Rewrite the records below with "segment tag" replaced by "segment label" and every other line left as it is. Omit the pictures from your answer.

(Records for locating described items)
:::::

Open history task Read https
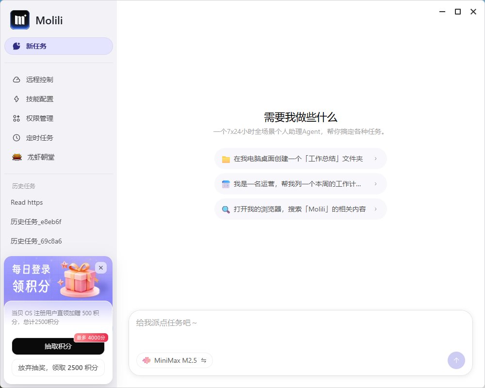485x388 pixels. 26,202
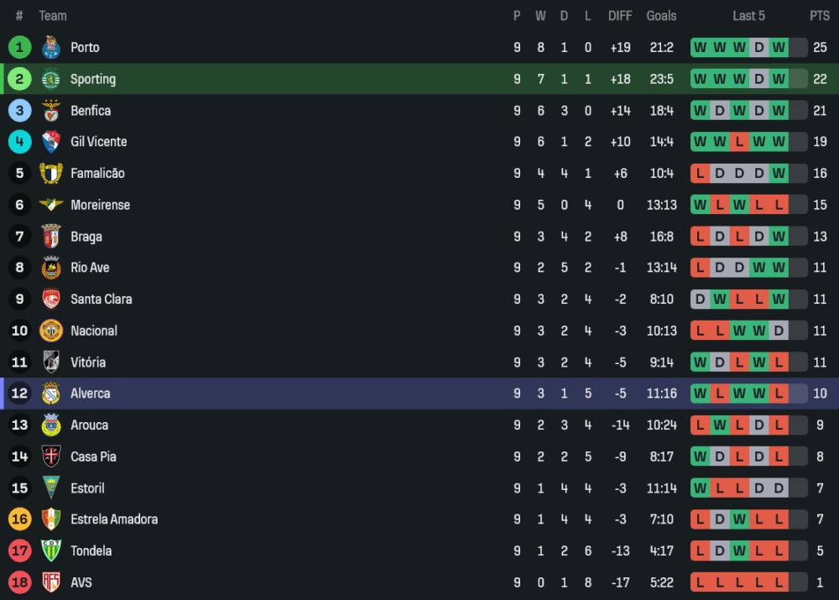Screen dimensions: 839x600
Task: Click Porto's most recent W result badge
Action: (x=779, y=47)
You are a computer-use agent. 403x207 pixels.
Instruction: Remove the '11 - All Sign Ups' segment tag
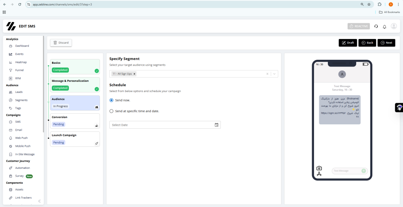click(x=134, y=74)
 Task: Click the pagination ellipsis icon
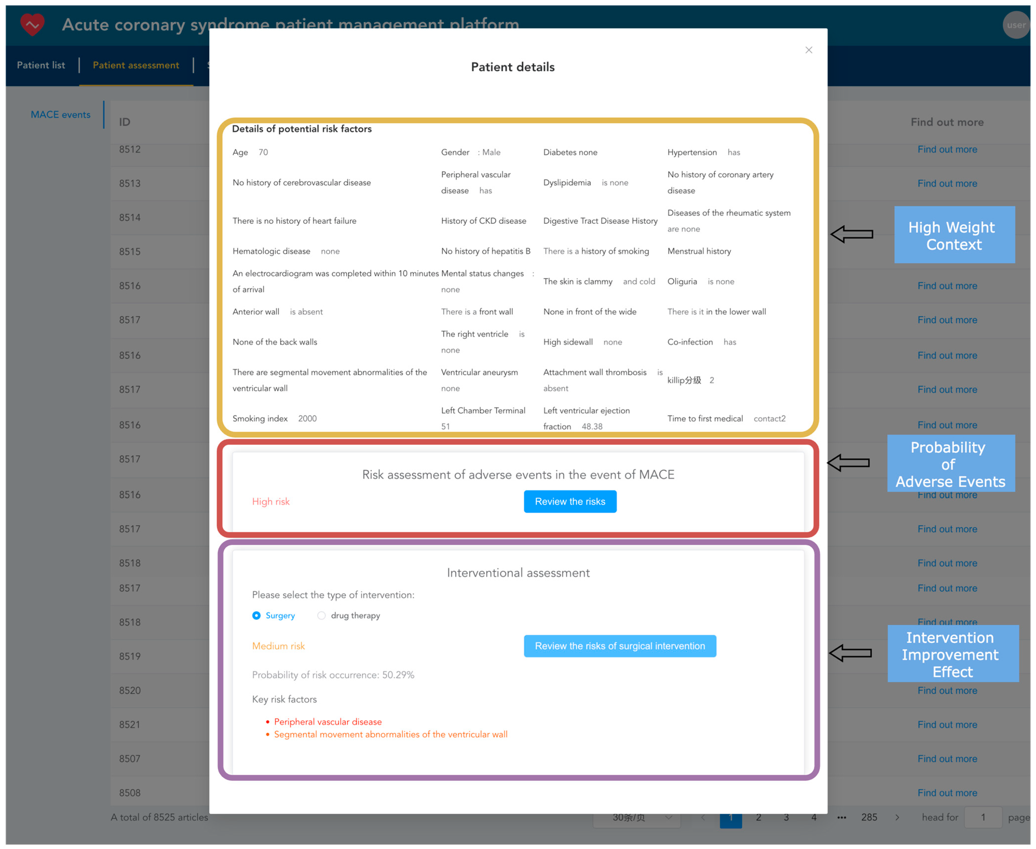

:::::

▶ [CORRECT OUTPUT]
Open history task Read https
485x388 pixels. 26,202
Screen dimensions: 839x600
Task: Click Porto's most recent W result badge
Action: (x=779, y=47)
You are a computer-use agent. 403x207 pixels.
Instruction: Remove the '11 - All Sign Ups' segment label
click(x=134, y=74)
 Task: Click the pagination ellipsis icon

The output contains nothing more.